4 Tips to Make Slow APIs Fast Enough

  4 mins read  

Very often we decide to reuse existing APIs to fulfill our new business cases. These APIs can be slow and do not match with the new use case. For example, if you need to expose them to greater audience or to open the data to BI. By slow I don’t mean that the APIs are badly designed, implemented or operated. On the opposite, the APIs may work perfectly for the required needs. But simply the API performance doesn’t fit for our new challenges.

Here are 4 tips how you can make the APIs faster without reimplementing them from scratch.

Cache

Cache usage is typical way of performance improvement. Also, the chipset one with lowest effort. It can be applied not only to API interfaces but to many levels of the application’s stack: controllers, services, methods … Simply said the purpose of the cache is to serve responses without recalculating them again.

Before starting the integration it’s important to check if you need to serve real time data. Real time data and cache hardly go together.
The hit rate is another thing to consider. When you apply the cache, assuming you already know your users behavior - how high will be the hit rate? Having too many random calls can cause low hit rate. In that case you are losing the benefits of a caching mechanism.
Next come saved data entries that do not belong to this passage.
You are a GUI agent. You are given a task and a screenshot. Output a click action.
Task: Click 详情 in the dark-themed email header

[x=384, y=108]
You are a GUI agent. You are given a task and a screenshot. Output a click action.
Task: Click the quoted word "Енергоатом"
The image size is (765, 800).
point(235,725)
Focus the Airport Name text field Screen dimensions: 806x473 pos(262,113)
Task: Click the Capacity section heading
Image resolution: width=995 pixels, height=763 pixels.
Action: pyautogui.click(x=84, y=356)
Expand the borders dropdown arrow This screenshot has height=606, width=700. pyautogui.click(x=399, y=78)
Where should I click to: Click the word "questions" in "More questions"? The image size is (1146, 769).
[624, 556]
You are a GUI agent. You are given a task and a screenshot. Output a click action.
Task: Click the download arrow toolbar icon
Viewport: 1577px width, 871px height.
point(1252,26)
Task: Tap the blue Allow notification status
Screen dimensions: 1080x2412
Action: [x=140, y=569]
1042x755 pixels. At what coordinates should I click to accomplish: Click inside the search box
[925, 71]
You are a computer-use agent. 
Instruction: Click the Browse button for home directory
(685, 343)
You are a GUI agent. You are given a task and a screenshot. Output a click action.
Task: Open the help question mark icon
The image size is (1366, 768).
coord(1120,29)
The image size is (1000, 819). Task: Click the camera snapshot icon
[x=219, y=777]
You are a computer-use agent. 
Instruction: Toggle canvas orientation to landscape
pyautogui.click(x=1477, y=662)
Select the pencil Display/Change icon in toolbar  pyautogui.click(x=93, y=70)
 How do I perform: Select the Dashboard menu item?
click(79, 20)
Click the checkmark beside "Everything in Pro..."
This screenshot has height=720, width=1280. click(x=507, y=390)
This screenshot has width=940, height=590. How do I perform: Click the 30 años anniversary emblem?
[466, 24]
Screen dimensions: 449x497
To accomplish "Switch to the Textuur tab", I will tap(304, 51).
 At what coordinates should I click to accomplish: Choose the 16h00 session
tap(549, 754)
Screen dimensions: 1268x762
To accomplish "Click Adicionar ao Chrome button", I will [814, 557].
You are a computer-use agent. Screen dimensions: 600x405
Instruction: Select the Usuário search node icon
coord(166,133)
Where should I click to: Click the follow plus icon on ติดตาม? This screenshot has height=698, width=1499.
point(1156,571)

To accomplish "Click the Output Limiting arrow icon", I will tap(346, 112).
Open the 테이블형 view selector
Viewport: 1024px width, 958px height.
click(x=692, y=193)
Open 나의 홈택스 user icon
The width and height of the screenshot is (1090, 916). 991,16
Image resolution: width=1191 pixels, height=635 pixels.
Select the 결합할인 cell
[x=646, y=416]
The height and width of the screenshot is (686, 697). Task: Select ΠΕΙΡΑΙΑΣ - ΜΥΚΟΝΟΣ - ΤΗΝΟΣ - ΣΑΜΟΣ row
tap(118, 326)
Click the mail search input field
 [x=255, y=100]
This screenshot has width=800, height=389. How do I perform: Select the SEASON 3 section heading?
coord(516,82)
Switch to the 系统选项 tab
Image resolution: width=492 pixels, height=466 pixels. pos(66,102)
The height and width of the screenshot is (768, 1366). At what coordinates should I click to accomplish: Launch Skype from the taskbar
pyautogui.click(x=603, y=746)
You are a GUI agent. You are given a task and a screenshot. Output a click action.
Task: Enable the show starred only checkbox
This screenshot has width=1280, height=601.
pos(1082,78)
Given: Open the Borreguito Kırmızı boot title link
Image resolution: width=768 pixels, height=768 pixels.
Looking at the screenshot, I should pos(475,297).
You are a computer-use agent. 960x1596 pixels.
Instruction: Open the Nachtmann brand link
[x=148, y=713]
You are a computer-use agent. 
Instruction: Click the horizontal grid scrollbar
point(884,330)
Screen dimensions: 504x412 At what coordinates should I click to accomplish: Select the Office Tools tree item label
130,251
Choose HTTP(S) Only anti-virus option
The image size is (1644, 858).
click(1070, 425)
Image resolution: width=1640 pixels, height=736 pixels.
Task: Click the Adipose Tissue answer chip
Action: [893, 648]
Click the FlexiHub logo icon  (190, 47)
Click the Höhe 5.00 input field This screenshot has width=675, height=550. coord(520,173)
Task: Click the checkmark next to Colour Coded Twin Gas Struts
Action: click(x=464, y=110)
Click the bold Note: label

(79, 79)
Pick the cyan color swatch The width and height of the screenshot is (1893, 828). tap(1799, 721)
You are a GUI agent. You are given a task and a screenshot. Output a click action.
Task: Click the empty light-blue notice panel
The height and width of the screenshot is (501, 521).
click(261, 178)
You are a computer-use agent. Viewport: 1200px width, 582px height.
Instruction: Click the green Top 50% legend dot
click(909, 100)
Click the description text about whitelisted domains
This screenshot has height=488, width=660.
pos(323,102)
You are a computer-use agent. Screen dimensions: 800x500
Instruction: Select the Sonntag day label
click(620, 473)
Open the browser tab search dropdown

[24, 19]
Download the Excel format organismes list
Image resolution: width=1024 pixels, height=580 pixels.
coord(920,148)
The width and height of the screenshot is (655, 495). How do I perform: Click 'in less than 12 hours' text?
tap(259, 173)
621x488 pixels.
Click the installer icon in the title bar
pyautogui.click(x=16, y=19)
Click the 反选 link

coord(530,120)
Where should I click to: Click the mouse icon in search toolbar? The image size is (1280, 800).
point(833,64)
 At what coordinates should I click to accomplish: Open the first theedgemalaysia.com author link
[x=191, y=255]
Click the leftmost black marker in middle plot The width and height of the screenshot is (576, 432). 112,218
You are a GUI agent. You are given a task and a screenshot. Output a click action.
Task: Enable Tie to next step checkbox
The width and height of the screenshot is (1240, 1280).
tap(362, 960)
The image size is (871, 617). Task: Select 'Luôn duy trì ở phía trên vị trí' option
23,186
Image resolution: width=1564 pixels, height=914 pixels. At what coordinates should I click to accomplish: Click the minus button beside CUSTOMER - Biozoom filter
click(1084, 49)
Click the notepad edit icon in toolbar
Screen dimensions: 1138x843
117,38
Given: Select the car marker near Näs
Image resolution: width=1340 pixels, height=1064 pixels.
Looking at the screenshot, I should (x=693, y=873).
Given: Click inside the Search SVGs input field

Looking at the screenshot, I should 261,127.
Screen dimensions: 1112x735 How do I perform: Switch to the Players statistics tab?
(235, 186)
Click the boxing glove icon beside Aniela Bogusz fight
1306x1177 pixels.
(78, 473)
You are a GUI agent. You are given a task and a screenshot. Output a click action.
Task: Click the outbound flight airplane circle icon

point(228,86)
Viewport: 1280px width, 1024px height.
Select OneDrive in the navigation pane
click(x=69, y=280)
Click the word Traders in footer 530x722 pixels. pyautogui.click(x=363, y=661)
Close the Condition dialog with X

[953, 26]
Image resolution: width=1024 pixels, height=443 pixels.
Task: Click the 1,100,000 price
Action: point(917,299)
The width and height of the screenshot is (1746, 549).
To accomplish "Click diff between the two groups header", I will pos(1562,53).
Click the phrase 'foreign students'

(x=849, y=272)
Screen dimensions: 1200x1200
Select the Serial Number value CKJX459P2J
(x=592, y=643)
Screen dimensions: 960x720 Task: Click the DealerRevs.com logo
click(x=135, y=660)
When you don’t have these or similar kind of constraints, a cache can speed up the APIs significantly. Main benefits are:

  • lower latency
  • less IO calls in background
  • faster response
  • less load on the backend
  • sometimes can also “cover” outage of the servers or the network

The cache can be implemented in different flavors:

  • using HTTP cache headers (depending on the API)
  • as application cache
  • with a distributed memory service like Redis and Memcached

Proxy

Proxying of original API

With proxying of the API you’ll be able to:

  • scale better the original API. With the introduction of new endpoint(the proxy) the proxied service can be scaled horizontally. Of course, there is always some element which will be the bottleneck like the DB or the network, which can be tackled separately.
  • Establish custom caching. Some of the requests probably are easier to cache then others more demanding requirements. With the proxy you can enable caching on subset of the requests.
  • Split and redirect the requests. This is very useful to improve or implement functionality to serve only the parts that need better performance. You will also need good API contract which can support this kind of split. After the splitting you can have new API responsible only for part of the requests.
  • support of different versions in same time. So with the proxy is easier to establish and support the API versioning.

Services coupling

Coupling is not recommended practice as we all know it. This solution suggests exactly that. Still for many cases it worths to take a look and consider it. And in special cases it might make sense. For example when you have very chatty services and the latency is slowing you down.
Here is simplified diagram of the change:
Before:

Before coupling

After:

After coupling

It’s actually movement of all B’s domain data and logic to the caller A and making it available in A’s runtime environment.

Pros:

  • No IO calls
  • It’s fast

Cons:

  • Coupling of the services
  • More expensive to maintain and extend
  • sometimes can be tricky to split/share responsibilities between the teams

Data Denormalization / NoSQL

When your database is the API bottleneck it’s logical to consider data denormalization or using a NoSQL database. Depending on the nature of the APIs, moving to another database can bring a lot of benefits. It takes a change of the mindset as well when you are thinking about the data. It may slow down the development team for a short time until it gets used to the new way of data manipulation.

The data denormalization should be planned to reduce the number of queries and to provide rich responses. Meaning if you are having for example a user profile page then with a single call (inside the API) you should be able to get not only the user’s first name, last name, profile pic but also wider set of info. If it’s a banking service then you would serve the current balance, last invoices … together with the user information. That means the storage should contain all this data stored in single document.

The change of the data storage can trigger additional changes depending on the API design:

  • Refactoring of the service. With poor persistence layer, probably you’ll need to calculate with more development effort.
  • Taking care for data updates. All updates that are coming need to be applied in a denormalized fashion. Synchronization with the true data is typical case.

Summary

At the end, I would like to notice that you are not bounded to a single way of doing it. Feel free to combine different approaches and involve your specifics. Most of the time that works best. You are also welcomed to share your way of APIs speed up, just drop a note below the post.